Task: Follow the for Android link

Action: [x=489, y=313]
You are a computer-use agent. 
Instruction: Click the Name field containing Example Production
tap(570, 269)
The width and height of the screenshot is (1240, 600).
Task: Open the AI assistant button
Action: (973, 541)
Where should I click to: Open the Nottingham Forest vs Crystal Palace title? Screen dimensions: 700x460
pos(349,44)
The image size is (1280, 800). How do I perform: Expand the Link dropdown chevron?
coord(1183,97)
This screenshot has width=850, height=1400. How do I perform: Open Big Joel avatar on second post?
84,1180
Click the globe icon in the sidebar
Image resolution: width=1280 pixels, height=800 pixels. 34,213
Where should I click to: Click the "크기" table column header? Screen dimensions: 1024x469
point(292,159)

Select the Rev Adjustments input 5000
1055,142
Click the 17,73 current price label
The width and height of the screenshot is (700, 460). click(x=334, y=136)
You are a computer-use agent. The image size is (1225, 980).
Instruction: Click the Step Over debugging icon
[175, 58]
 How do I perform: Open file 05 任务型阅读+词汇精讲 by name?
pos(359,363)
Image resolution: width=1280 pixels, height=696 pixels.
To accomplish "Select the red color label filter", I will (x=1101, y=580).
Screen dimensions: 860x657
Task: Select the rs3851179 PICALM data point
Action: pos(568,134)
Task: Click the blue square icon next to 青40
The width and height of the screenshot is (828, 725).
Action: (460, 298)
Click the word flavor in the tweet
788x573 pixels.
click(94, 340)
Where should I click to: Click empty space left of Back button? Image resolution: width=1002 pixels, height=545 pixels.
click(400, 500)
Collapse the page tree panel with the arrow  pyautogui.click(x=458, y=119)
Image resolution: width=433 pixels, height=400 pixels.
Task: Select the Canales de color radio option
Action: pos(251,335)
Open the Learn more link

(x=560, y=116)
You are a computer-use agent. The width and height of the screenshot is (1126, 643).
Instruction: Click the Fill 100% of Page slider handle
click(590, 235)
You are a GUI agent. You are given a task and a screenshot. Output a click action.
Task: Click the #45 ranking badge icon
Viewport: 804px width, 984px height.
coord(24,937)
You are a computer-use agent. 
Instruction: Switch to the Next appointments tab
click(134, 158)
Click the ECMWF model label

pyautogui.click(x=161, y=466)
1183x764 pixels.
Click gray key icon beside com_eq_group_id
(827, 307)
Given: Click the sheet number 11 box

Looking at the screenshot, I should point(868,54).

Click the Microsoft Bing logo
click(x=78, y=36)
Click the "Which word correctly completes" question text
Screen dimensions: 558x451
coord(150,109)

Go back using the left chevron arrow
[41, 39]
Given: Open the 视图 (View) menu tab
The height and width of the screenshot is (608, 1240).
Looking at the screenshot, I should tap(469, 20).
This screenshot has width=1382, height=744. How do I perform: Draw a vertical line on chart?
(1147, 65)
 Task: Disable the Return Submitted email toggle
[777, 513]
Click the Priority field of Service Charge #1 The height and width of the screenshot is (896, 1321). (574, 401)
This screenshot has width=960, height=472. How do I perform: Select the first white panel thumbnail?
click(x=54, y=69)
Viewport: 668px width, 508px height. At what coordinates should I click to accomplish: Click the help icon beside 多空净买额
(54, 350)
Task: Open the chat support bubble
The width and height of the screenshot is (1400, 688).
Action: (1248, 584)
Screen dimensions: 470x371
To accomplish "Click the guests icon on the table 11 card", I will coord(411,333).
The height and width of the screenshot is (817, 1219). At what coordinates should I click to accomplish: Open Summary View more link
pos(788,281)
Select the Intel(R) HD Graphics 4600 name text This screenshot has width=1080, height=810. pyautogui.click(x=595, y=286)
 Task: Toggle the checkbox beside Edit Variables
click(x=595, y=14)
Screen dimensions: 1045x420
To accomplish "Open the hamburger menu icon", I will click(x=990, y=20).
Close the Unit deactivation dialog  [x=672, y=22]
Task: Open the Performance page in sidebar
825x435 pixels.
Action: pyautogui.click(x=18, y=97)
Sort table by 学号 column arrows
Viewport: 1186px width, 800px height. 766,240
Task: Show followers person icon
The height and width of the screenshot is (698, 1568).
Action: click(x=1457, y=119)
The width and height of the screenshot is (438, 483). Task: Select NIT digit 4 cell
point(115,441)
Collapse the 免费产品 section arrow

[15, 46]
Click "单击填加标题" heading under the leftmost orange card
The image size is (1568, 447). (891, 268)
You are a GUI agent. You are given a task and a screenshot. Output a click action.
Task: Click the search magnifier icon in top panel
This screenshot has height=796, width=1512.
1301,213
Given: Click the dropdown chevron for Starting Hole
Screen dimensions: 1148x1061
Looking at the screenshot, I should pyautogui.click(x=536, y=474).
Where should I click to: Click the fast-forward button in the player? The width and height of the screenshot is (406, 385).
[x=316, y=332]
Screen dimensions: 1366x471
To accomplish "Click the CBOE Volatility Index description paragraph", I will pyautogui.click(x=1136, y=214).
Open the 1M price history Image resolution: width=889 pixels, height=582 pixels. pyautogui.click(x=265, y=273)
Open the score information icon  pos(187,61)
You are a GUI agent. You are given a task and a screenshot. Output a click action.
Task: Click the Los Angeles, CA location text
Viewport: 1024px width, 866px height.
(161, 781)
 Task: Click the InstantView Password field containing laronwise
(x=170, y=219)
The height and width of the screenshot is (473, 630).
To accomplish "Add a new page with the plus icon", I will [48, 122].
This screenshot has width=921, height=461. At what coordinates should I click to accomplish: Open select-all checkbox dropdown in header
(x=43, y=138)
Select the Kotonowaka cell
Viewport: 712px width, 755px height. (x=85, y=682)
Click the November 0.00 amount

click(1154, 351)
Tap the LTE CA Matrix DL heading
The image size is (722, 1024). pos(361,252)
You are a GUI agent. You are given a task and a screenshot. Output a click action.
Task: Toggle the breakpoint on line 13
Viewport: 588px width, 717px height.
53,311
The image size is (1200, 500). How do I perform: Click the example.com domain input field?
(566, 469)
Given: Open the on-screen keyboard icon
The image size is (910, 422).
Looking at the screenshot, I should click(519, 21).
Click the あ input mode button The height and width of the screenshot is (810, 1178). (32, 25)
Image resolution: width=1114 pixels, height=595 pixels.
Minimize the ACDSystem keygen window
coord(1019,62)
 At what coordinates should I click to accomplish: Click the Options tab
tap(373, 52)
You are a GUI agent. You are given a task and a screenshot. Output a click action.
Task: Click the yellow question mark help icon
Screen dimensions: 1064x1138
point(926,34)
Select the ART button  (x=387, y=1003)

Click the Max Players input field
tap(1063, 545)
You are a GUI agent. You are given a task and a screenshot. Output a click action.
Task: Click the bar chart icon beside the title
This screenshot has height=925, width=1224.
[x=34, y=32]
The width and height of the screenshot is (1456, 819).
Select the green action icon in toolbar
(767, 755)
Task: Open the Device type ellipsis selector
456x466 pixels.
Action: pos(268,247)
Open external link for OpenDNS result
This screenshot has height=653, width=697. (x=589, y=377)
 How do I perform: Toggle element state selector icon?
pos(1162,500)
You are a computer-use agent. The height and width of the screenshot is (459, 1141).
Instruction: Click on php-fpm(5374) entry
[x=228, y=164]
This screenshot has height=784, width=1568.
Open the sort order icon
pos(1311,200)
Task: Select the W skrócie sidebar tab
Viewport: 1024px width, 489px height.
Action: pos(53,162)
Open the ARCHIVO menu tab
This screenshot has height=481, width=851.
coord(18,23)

> **The problem**
Each line in the listing above from the one containing "Close the Unit" through the one containing "Given: Click the dropdown" should be repeated exactly, and no other line.

> **Response to this exercise**
Close the Unit deactivation dialog  [x=672, y=22]
Task: Open the Performance page in sidebar
825x435 pixels.
Action: pyautogui.click(x=18, y=97)
Sort table by 学号 column arrows
Viewport: 1186px width, 800px height. 766,240
Task: Show followers person icon
The height and width of the screenshot is (698, 1568).
Action: click(x=1457, y=119)
The width and height of the screenshot is (438, 483). Task: Select NIT digit 4 cell
point(115,441)
Collapse the 免费产品 section arrow

[15, 46]
Click "单击填加标题" heading under the leftmost orange card
The image size is (1568, 447). (891, 268)
You are a GUI agent. You are given a task and a screenshot. Output a click action.
Task: Click the search magnifier icon in top panel
This screenshot has height=796, width=1512.
1301,213
Given: Click the dropdown chevron for Starting Hole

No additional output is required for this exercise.